Весна. Борис Кустодиев, 1921
Прошел месяц, хандра превратилась в депрессию. Неизменное горизонтальное положение. Да, боли ушли, рисовать ему нельзя никак: врач строго-настрого запретил двигать руками. Даже чуть-чуть. Даже эскиз. Даже карандашом.
Поняв, что на врача уговоры не действуют, Борис Михайлович попытался вступить в тайный сговор с женой. Настойчивым шепотом требовал, чтобы она пронесла в палату бумагу и карандаш, — с тем же жаром, с каким некоторые мужья требуют у жен рюмку. Юлия отказывалась, ей совсем не хотелось нарушать предписание врача. «Да пойми ты, — в пылу одной из больничных ссор шепотом прокричал Кустодиев, — мне без работы не жизнь! Мне лучше не станет, если я не буду работать». Тем же вечером смирившаяся Юлия тайком принесла на свидание пустой альбом и карандаш. Впервые за последние недели лицо Кустодиева просветлело.
Яркий закат
Кустодиев выжил и в революцию: он приветствовал советскую власть, сидя в инвалидном кресле, закутанный в пледы, в неотапливаемой квартире. Ему нравились перемены, нравилась энергия, нравились цвета. Сочные красные флаги на фоне голубого неба — да разве могут такие цвета быть плохими? «Удивительно — думала Юлия, глядя на работающего с энтузиазмом мужа. — Никогда еще его картины не были такими яркими, краски такими вызывающими, даже вычурными».

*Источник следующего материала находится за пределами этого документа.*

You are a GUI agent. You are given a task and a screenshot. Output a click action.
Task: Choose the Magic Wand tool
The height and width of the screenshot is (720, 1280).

«Понимаешь, Юля, тут такое дело, — сообщил как-то жене Кустодиев, — Это здоровые могут думать о мрачных красках, о смерти, о страдании. А когда ты болен, остается думать только о чем-то радостном и веселом».
Все хиты художника — портрет Шаляпина, «Купчиха за чаем», «Масленица», «Московский трактир» и «Красавица» — написаны на пике болезни. Оставшиеся ему 15 лет Кустодиев провел в инвалидном кресле перед мольбертом. Особенно плодотворным оказался последний год жизни. Художник работал быстро, даже лихорадочно, будто предчувствовал конец и боялся не успеть.

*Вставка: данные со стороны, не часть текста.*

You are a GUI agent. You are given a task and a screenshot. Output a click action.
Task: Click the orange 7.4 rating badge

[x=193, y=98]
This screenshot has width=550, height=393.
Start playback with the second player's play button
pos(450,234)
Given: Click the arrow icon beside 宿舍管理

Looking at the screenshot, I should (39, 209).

Тогда на свет появилось прекрасное и бесстыжее полотно «Русская Венера». У него стала усыхать правая рука — но благо, он давно научился писать и левой. В 1927 году Советская власть разрешила 49-летнему художнику выехать в Германию на очередную операцию. Разрешение не понадобилось. Борис Михайлович скончался в один из последних дней мая. Краски природы уже проснулись и застали уход того, кто всю жизнь пытался перенести их великолепие на полотно.